====== EXTRAIT FOURNI ======

Un redoutable fléau fait son apparition à la fin du XVIIIe siècle. En novembre 1782, le curé de Cessières demande du secours pour ses paroissiens affligés de putridité (voir document présenté). Une partie du Laonnois est atteinte de la « petite vérole », nom alors populaire de la variole. Elle sévit notamment dans les villages de La Ferté-Chevresis et de Renansart à partir de mai 1783. De nombreux enfants en meurent.

 

À cette époque, le gouvernement est plus attentif aux questions de santé. Responsable de l’accroissement de la population dans sa généralité, l’intendant est assisté d’un « médecin des épidémies », par ailleurschargé de la formation des sages-femmes. Pour combattre les épidémies, il reçoit de Paris les moyens en médicaments : « …les remèdes de la boîte….envoyée par le gouvernement… ». Un système d’assistance médicale entièrement ou partiellement gratuit se met en place.

 

Certains malades sont inoculés par un célèbre inoculateur de Paris. L’inoculation, sorte de vaccination primitive, consiste à injecter préventivement dans un organisme sain du pus variolique recueilli chez un malade peu atteint. Pratiquée depuis longtemps en Orient, l’inoculation se répand d’abord en Angleterre vers 1675, puis dans toute l’Europe. En France, elle n’est autorisée qu’en 1764 et connaît dès lors une grande vogue, chez les nobles en particulier (en juin 1774, Louis XVI et ses frères se font inoculer). Quelquefois mortelle, cette pratique annonce l’engouement du XIXe siècle scientiste pour la médecine. Elle est abandonnée pour la vaccination jennérienne au début du XIXe siècle.

======

◆ CONSIGNE 1
Traduisez en anglais la phrase suivante de l'extrait sur la variole : « L’inoculation, sorte de vaccination primitive, consiste à injecter préventivement dans un organisme sain du pus variolique recueilli chez un malade peu atteint. »
◆ CONSIGNE 2
Poursuivez l'extrait consacré à la variole au-delà de sa dernière phrase.

====== DONNÉES FOURNIES ======

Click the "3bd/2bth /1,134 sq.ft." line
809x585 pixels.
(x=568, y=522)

======
====== DONNÉES FOURNIES ======

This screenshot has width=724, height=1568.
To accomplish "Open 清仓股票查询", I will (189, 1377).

======
====== DONNÉES FOURNIES ======

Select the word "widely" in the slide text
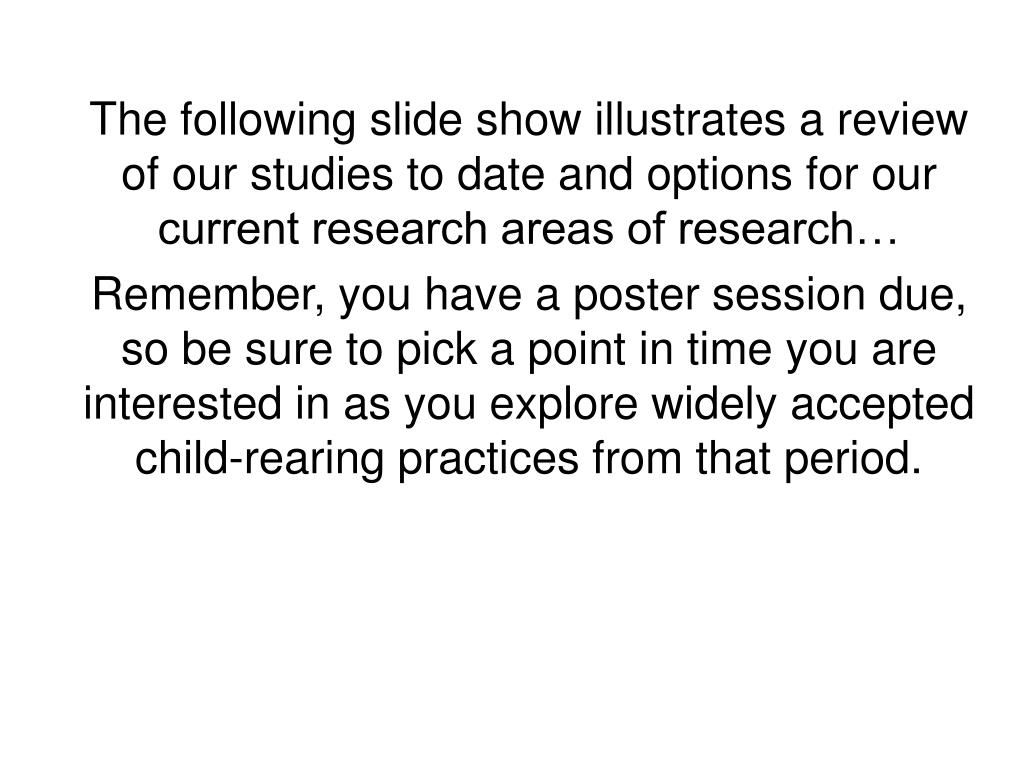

======

◆ RÉPONSE 1
Inoculation, a kind of primitive vaccination, consists of preventively injecting into a healthy body smallpox pus collected from a mildly affected patient.

◆ RÉPONSE 2
 

Le choléra est incontestablement la maladie épidémique la plus meurtrière du XIXe siècle. Originaire d’Inde, elle se manifeste en France à plusieurs reprises : 1832, 1849, 1853-1854, 1865-1866, 1873 et 1884.

L’épidémie de 1832 atteint la France à partir du 15 mars et dure jusqu’à la fin de l’automne. Dans l’Aisne, le premier cas apparaît le 5 avril à Chézy-sur-Marne et le 9 avril à Saint-Quentin. La commission sanitaire de la ville de Saint-Quentin décide de procéder à un arrosage d’eau chlorurée dans les rues de Saint-Quentin et à une inspection des « aliments exposés à la vente ». Le 11 avril, la commission fait distribuer des « bruleries de cendres autour de la ville ». Parmi ses recommandations, la commission préconise « d’être propre sur soi et dans son logement, de se nourrir principalement de viande et de soupe grasse, de boire de l’eau rougie, c’est-à-dire de l’eau à laquelle on aura ajouté un peu de bon vin naturel… ».

Le choléra frappe 464 communes du département (sur 837 à l’époque). Sur 513 000 habitants, plus de 30 000 personnes sont atteintes, parmi lesquelles 15 589 sont hospitalisées. Le nombre de décès s’élève à 6 786, soit 1,32 % de la population totale (0,81 % dans l’Oise et 2,34 % à Paris).

La commune de Saint-Erme est une des communes les plus touchées de l’Aisne : 104 décès sur 1 800 habitants. Des familles entières disparaissent en quelques jours.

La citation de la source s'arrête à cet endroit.